Its story is lean. Ella (Jen Taher) who has been married to Stephan (Daniel Popa) for 3 years wants to have a celebratory party where he will give a speech telling one and all how much he loves her. Only problem is, is that he is unsure that he does. It was a marriage of convenience. His. As a foreigner, Stephan needed to be married to an American to get his Green Card. He doesn’t work much. He plays. With Bob (Joey Williamson), who is gay and has mono and plays guitar and sings songs reminiscent of the type that Phoebe sang on the TV sit-com, Friends.
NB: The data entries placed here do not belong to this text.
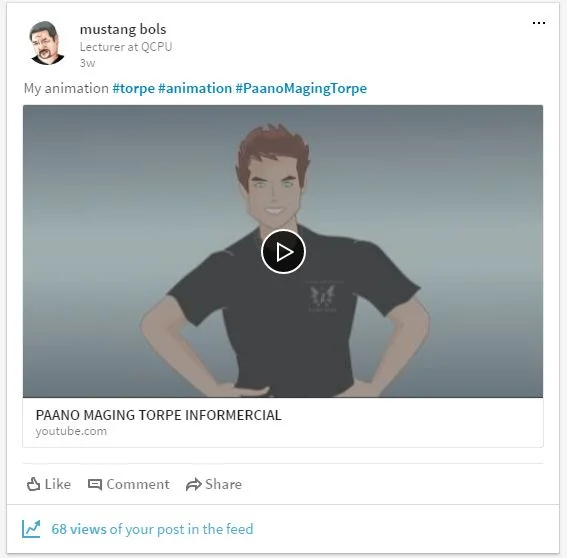Follow the #animation hashtag
Image resolution: width=567 pixels, height=558 pixels.
195,88
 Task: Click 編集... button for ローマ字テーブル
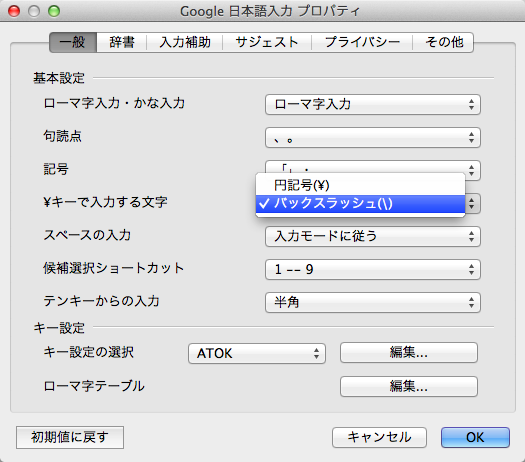tap(409, 386)
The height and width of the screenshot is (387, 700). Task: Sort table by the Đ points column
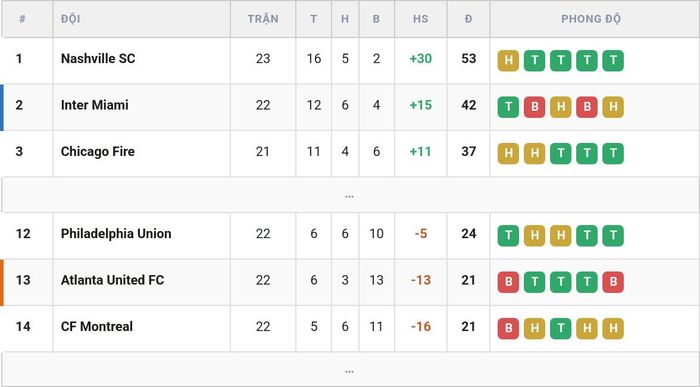pos(468,19)
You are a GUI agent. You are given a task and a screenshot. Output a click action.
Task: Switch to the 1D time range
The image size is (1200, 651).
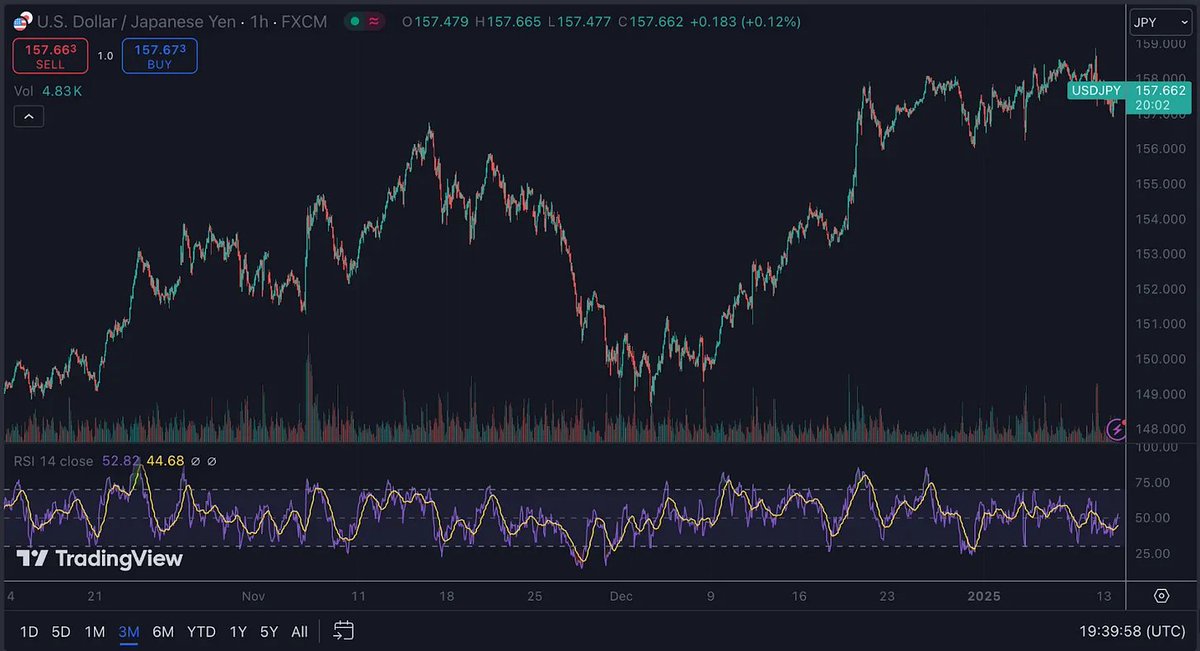coord(29,631)
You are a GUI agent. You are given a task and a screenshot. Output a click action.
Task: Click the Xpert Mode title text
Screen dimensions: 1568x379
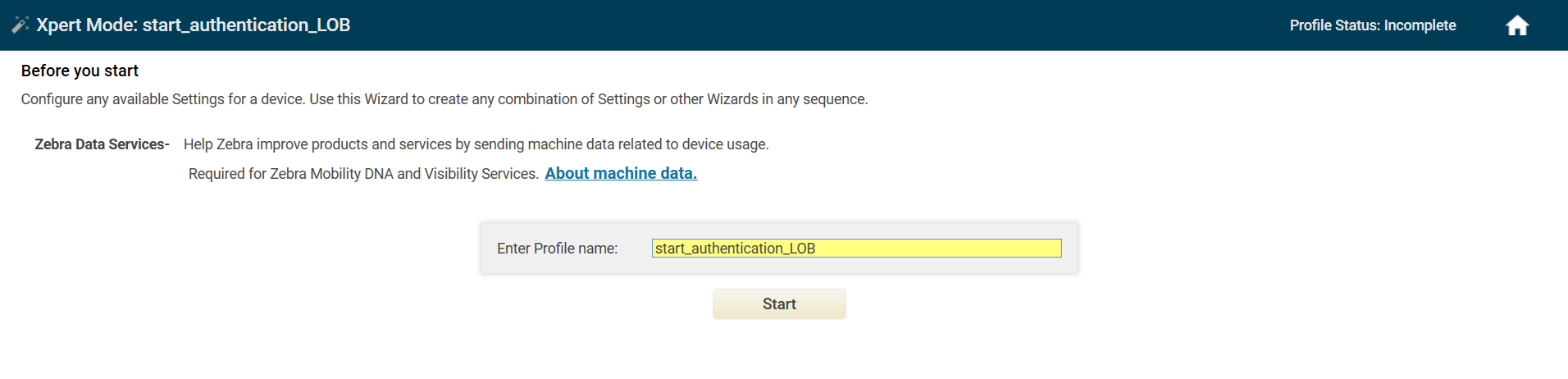(86, 25)
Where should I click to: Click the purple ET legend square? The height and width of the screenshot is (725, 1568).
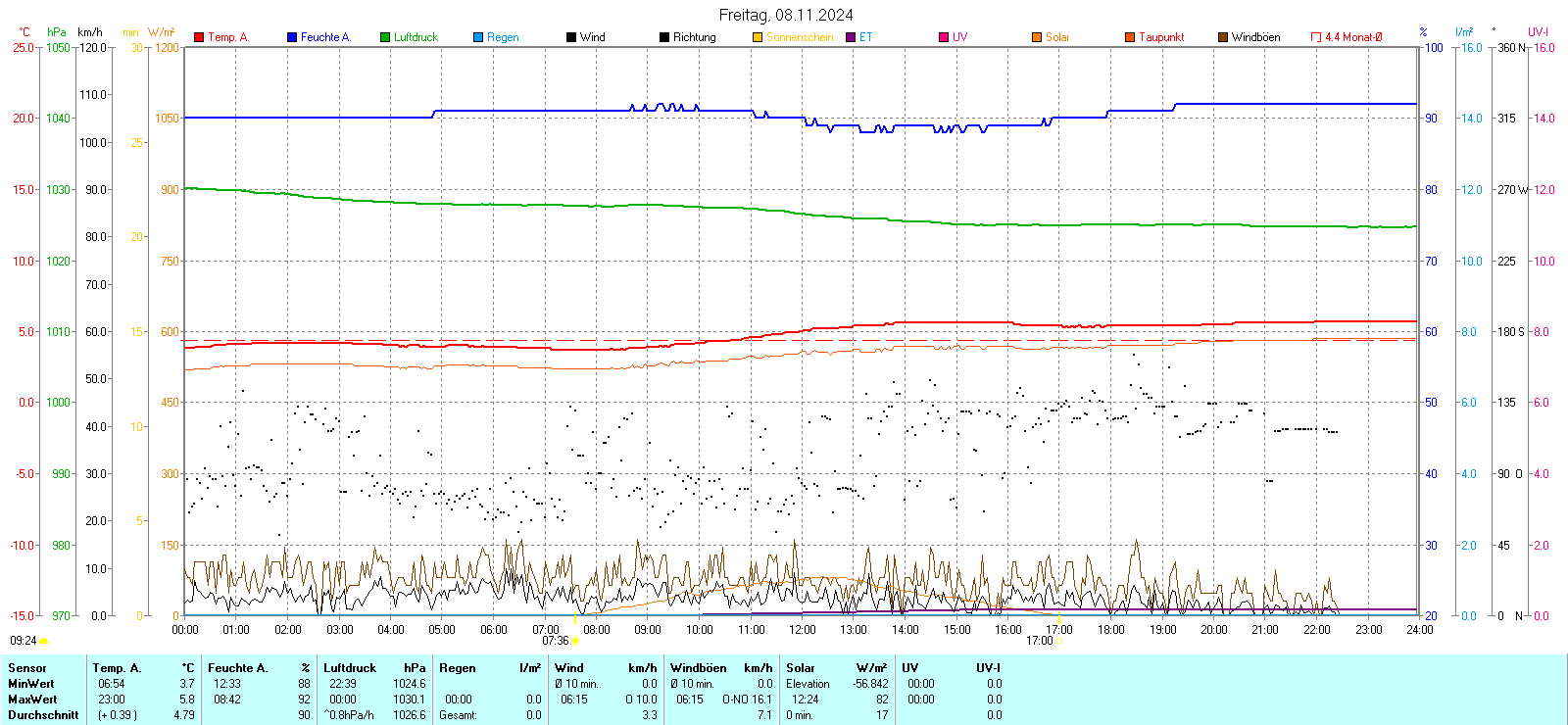pyautogui.click(x=851, y=37)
Only there are no friends here. Only strangers. Using one another. Even in marriage they are strangers. No one really connects. Although they try. Dan (Brad Love), Stephan’s lawyer, meditates and has lustful thoughts and actions towards first his receptionist (Franny Silverman – who brilliantly squeezes herself into the knee hole of a desk) and then Woman (Kim Gainer) a Brazilian artiste who paints, and sings and “moves well” on top of said desk.
There are many short scenes, some that overlap and some that have fascinating black and white videos (Director of Photography Miklos Buk) projected on a back screen and two overhead split up paneled screens featuring Bogie and Bacall and the actors in the play. It is expertly executed by the fine cast and originally directed by Shoshona Currier – who brings a great lyricism to the work. Although, at times, there is too much going on for its own good. It comes across as some kind of absurdist Edward Albee take on happiness. With global warming thrown in for good measure. Add in the parallels to the male/female relationships in those old Bogart movies. Some singing. Some dancing.
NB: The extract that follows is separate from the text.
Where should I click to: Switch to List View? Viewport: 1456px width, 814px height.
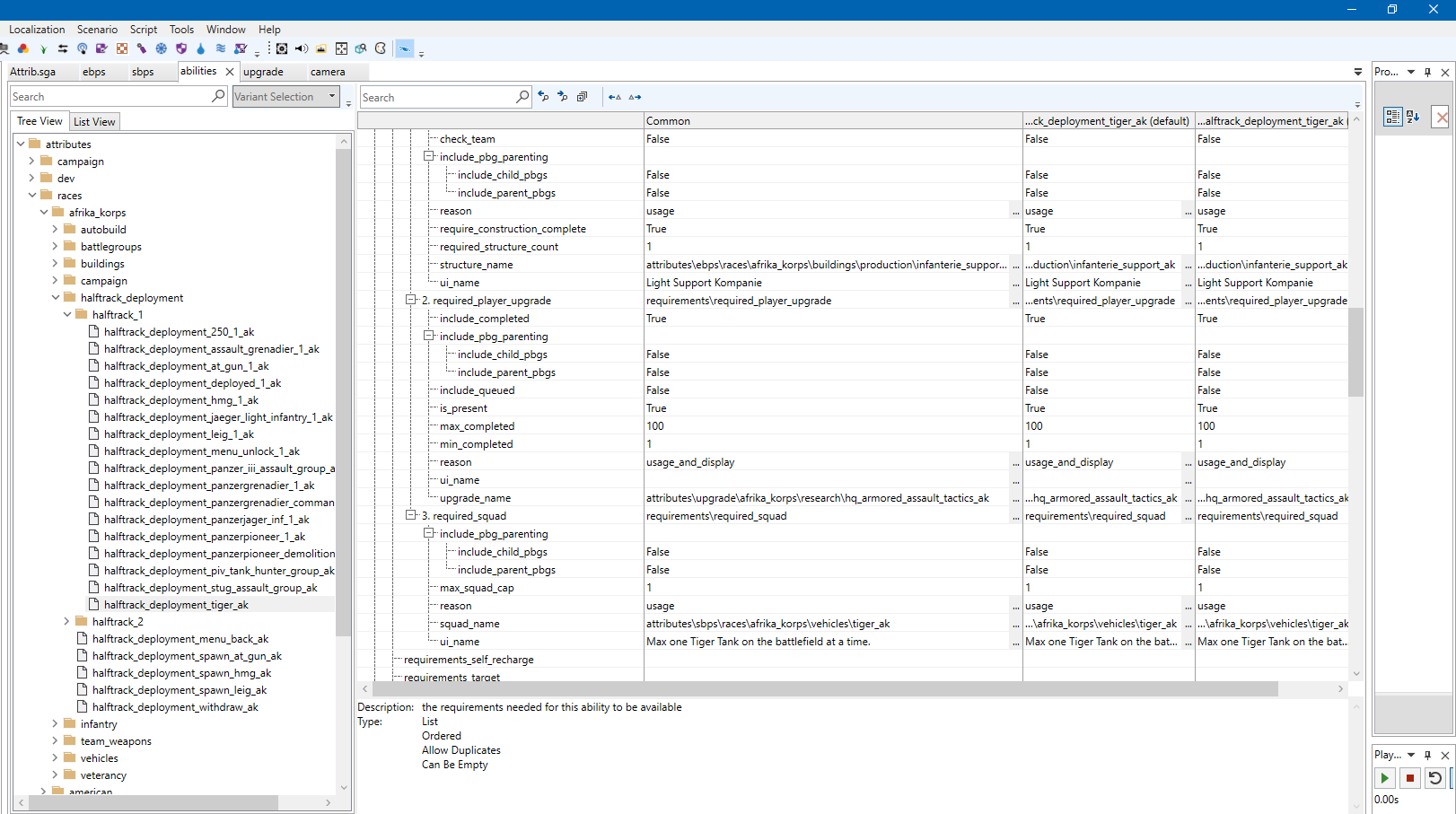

Franny Silverman becomes the Femme Fatale. She is ably aided and abetted by Dectective (Peter Allen Stone) who is just perfect in the part. They are both wonderful to watch. Ms. Silverman has a striking presence, a terrific comic sensibility and is someone who will have a fine future. As Operator – she’s “just a girl with a head set that has all the answers.” I believe she does.
The others in the cast are all up to what the playwright asks of them. A confused and longing for love Jen Taher tries her best to win over her lothario, looking forlorn in her wedding gown which has become “heavy and coarse” and wanting only to be happy. This gets a bit preachy at plays end where I half expected them all to sing “Somewhere”. Daniel Popa has just the right sex appeal and never becomes obnoxious. Brad Love makes for a confused and lustful lawyer with impish charm as Kim Gainer seduces. And Joey Williamson garners much sympathy playing his guitar and singing his songs also longing for love from Stephan.
Strangers isn’t perfect. What is? Who is? But it is intriguing.